Another organization was designated for exporting workers from North Korea.
The latest move comes a day after Trump declared he was placing North Korea back on the list of state sponsors of terrorism. President George W. Bush removed the rogue nation from the list in 2008.
North Korea is now one of only four countries in the world with that label. The others include Iran, Sudan and Syria.
President Trump has been steadfast in upholding his policy of exerting “maximum pressure” on North Korea to isolate the regime. Monday’s announcement was seen by analysts as a diplomatic tool by the administration to heighten pressure on foreign countries to stop doing business with North Korea.
“Anything you can do to add on to the narrative business with North Korea is not acceptable — and certainly the state sponsor determination does that — pushes it in the right direction to cut off their relationships ,” said Anthony Ruggiero, a senior fellow at the Foundation for the Defense of Democracies.
Such a designation, prevents North Korea from receiving U.S. foreign assistance and places a ban on defense exports and sales. The designation also allows the U.S. to punish people or countries who trade with it.
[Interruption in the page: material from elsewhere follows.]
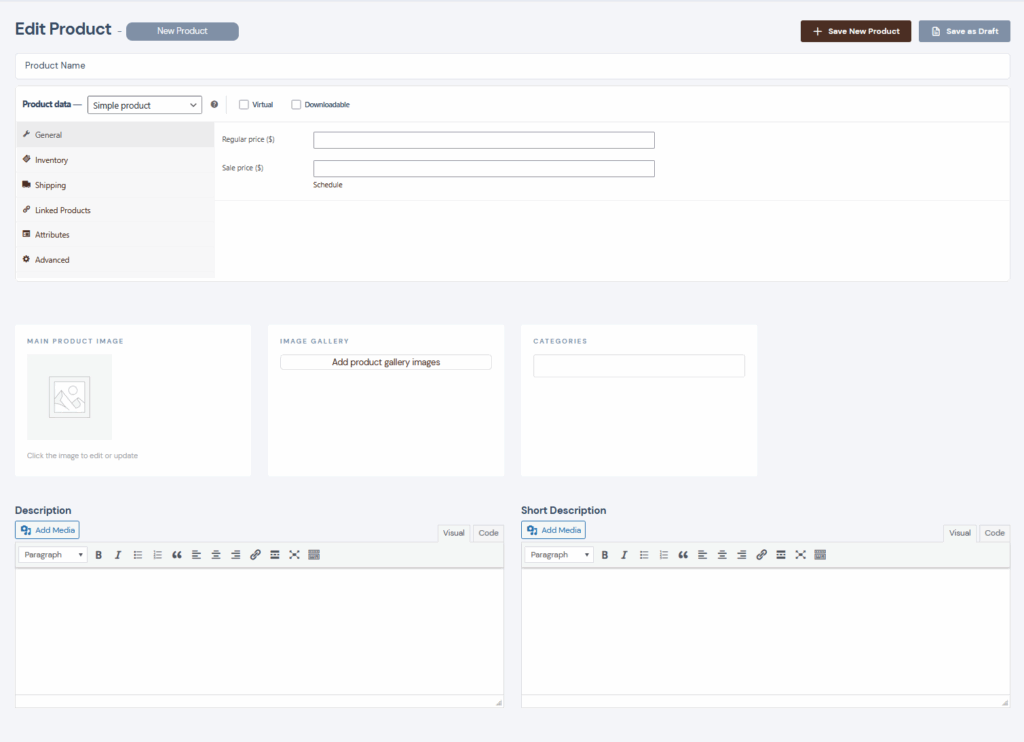Click toolbar toggle icon in Short Description editor
Image resolution: width=1024 pixels, height=742 pixels.
[820, 555]
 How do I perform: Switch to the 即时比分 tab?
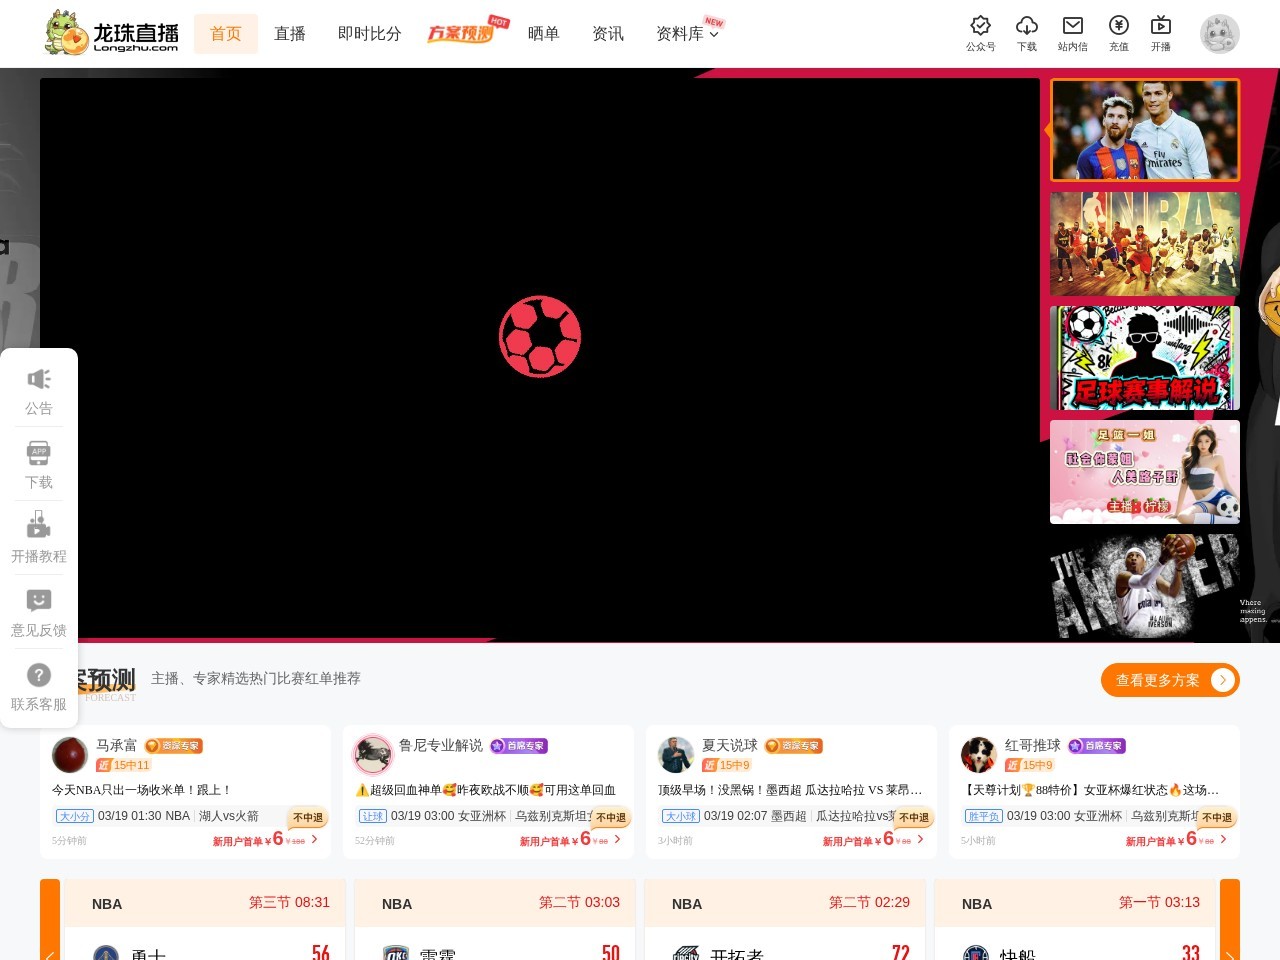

Under sanctions legislation signed by Trump in August, the State Department was required to report to Congress whether it would re-designate North Korea earlier this month. The agency had opted to delay the decision until after the president’s trip to Asia.
Secretary of State Rex Tillerson acknowledged the designation would bring a few new sanctions beyond those already imposed. But he noted the decision to add North Korea back to the list was ultimately a message to the regime about the U.S.’s resolve to “disrupt and dissuade” certain actors from doing business with North Korea.
The latest sanctions are expected to be one of several to be announced against North Korea in the coming weeks, Trump said on Monday. The series of actions would bring U.S. sanctions against Pyongyang to their highest level ever.
Already, the Treasury Department has designated eight North Korean banks and more than two dozen North Korean nationals working in countries like China, Russia and Libya.
The North Korean regime is believed to use a complex network of front companies to do business in China and other countries in order to dodge sanctions. The September order put the onus on banks and other firms to find out whether their clients have any dealings with North Korea.
In September, Trump signed an executive order that would penalize any company or person doing business with North Korea by either cutting off their access to the U.S. financial system or freezing their assets — or potentially both.
Under the order, Trump gave Treasury Secretary Steven Mnuchin and Tillerson more power to slap sanctions aimed at curbing North Korea’s nuclear efforts. Mnuchin now has the ability to freeze assets of any individual or business that trades in goods, services or technology with Pyongyang.
Mnuchin said last week at The Wall Street Journal’s CEO Council he has no doubt sanctions work. “In the case of Iran, the only reason they came to negotiate was this,” he said.
“We’re going through a process where I think the sanctions are beginning to work [in North Korea] and we’ll continue to put more on,” he said.